Task statement
Report how many lines below contain the word "will". Give only the number.

[Items from a dataset]
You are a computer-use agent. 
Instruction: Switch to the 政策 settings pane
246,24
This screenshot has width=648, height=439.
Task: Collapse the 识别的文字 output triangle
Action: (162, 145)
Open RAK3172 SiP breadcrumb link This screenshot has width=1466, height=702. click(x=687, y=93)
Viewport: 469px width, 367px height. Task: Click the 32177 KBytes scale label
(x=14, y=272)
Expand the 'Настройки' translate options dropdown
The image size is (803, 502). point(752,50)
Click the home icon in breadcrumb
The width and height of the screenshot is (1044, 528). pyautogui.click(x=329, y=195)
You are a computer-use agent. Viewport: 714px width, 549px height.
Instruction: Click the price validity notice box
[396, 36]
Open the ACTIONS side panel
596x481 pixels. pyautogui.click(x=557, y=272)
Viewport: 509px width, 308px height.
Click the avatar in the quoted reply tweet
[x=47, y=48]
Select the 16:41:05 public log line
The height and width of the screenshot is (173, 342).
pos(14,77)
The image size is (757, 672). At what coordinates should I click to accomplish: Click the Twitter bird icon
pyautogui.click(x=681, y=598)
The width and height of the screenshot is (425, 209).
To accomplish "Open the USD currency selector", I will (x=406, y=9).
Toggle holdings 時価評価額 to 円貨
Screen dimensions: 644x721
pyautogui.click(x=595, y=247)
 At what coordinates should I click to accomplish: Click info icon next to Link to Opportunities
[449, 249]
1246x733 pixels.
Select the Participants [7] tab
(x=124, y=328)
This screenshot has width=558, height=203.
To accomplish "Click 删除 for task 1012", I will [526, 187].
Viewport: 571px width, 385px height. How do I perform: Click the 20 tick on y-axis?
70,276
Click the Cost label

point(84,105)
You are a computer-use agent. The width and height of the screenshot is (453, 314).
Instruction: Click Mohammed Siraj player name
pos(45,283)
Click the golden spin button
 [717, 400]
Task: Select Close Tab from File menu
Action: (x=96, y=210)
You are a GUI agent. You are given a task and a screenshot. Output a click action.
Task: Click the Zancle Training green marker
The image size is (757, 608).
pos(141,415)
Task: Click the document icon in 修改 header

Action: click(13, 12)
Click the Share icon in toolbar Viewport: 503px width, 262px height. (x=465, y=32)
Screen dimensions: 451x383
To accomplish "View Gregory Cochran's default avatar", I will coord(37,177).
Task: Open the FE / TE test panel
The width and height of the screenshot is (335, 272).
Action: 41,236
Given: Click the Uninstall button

Problem solution
3